───── Source material ─────

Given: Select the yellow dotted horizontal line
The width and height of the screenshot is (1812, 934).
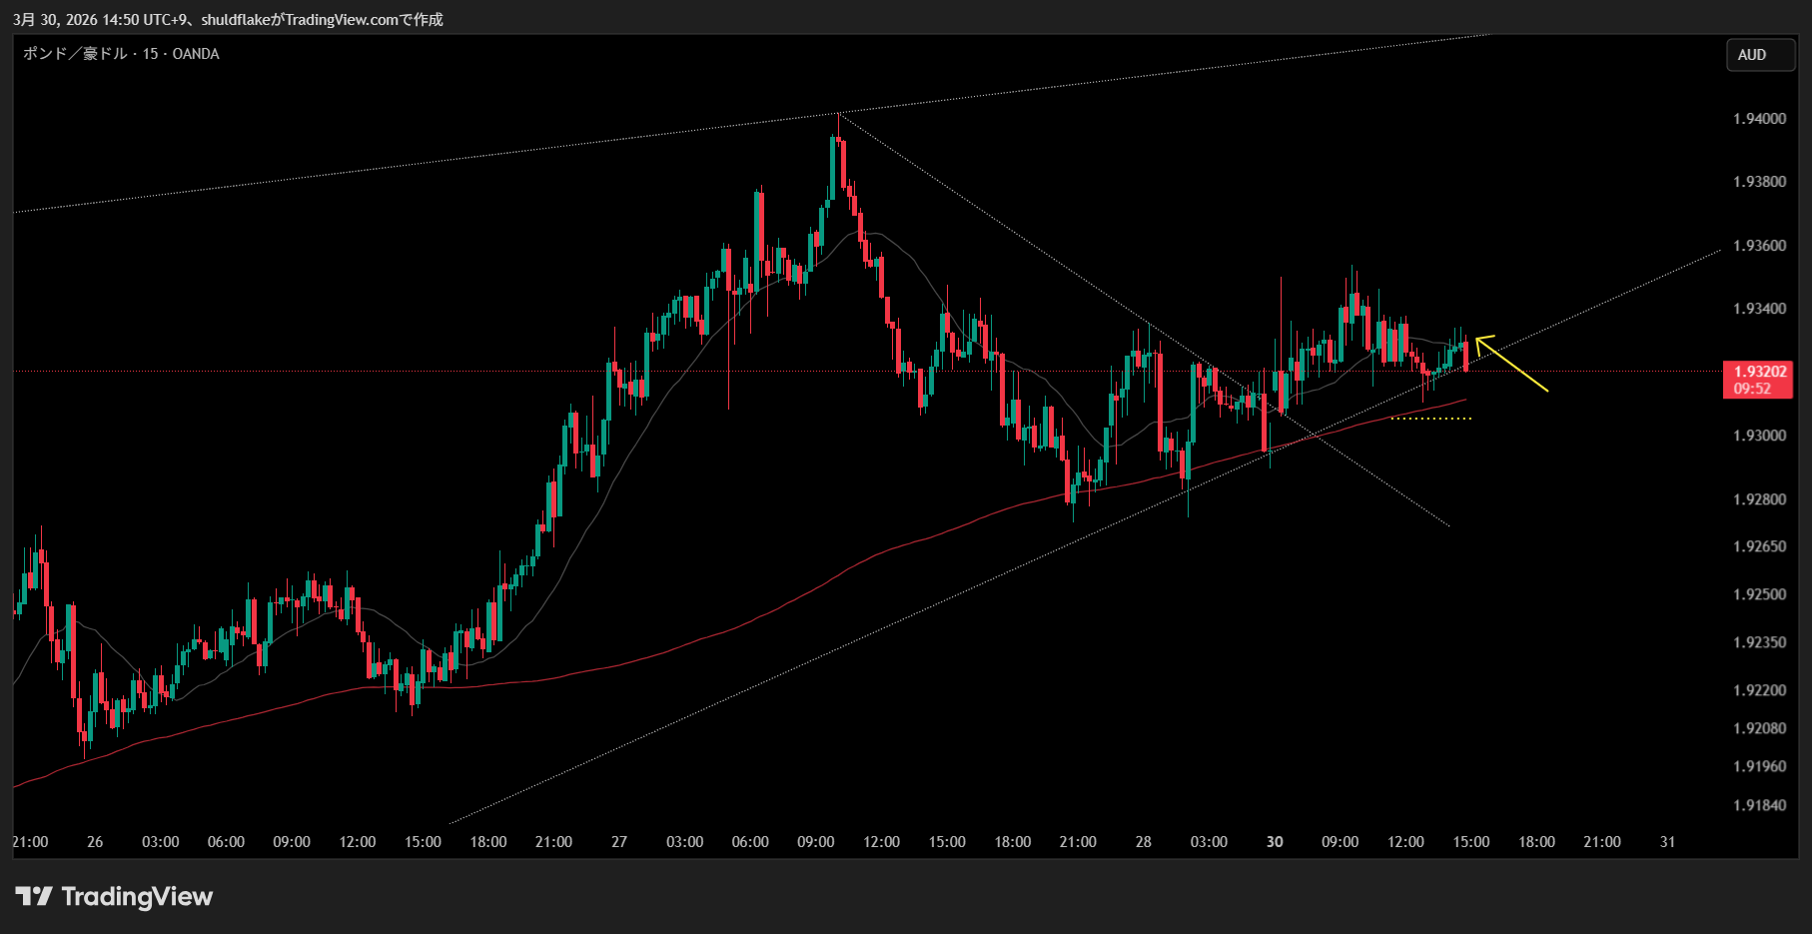Looking at the screenshot, I should point(1430,419).
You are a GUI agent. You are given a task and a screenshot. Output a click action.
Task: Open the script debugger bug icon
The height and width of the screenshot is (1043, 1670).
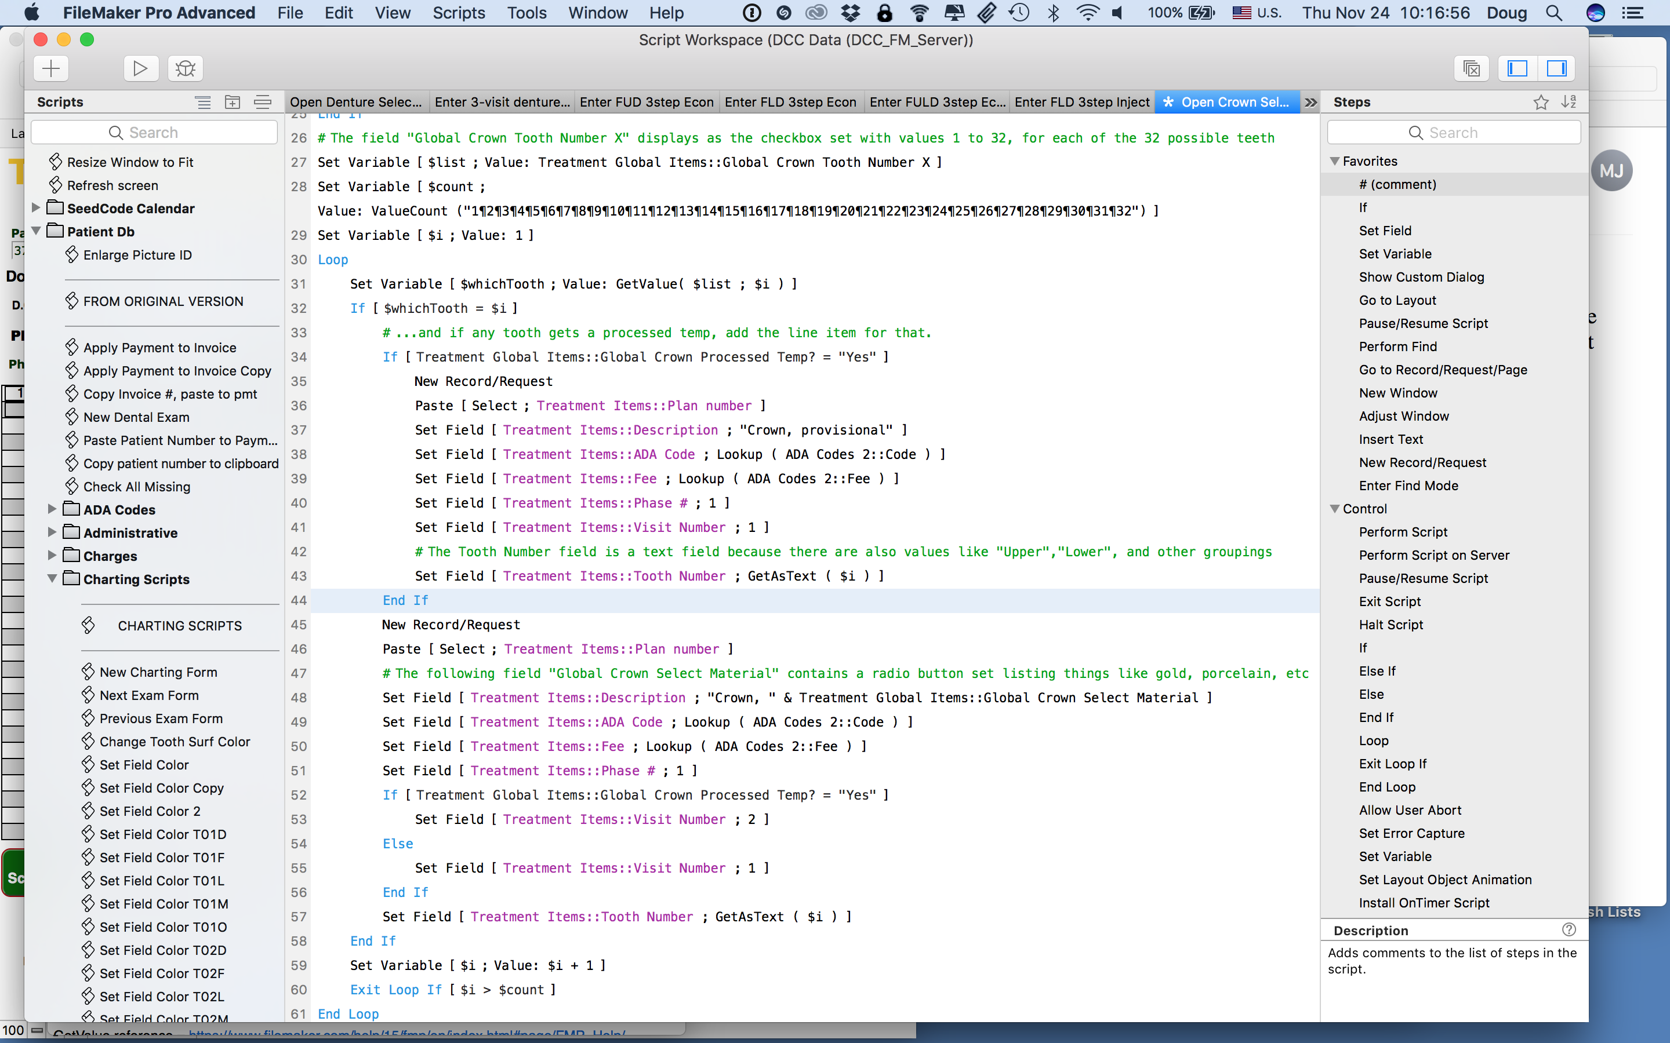click(x=185, y=68)
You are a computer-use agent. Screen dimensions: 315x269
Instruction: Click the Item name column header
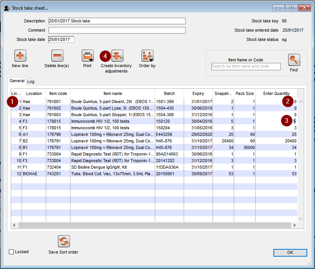pyautogui.click(x=112, y=93)
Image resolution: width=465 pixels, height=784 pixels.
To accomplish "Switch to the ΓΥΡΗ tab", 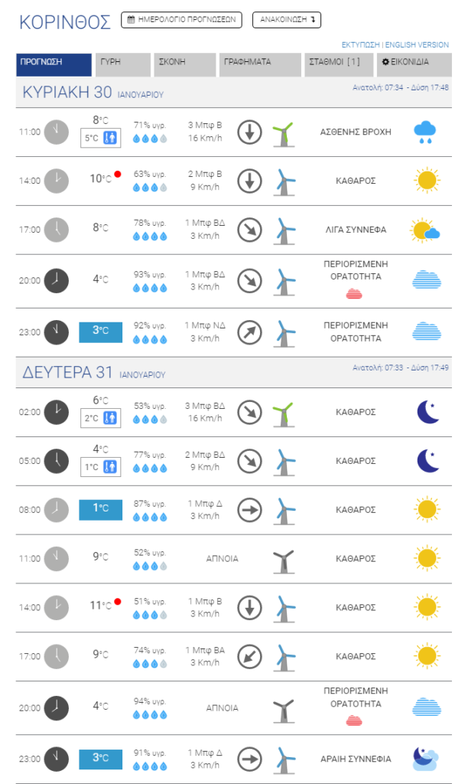I will click(x=123, y=64).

─────

## Work to do
Please locate every line in the data above that contains the word "height" and copy each of those lines.

## Reply to the exercise
The width and height of the screenshot is (1812, 934).
The height and width of the screenshot is (1043, 1670).
Image resolution: width=465 pixels, height=784 pixels.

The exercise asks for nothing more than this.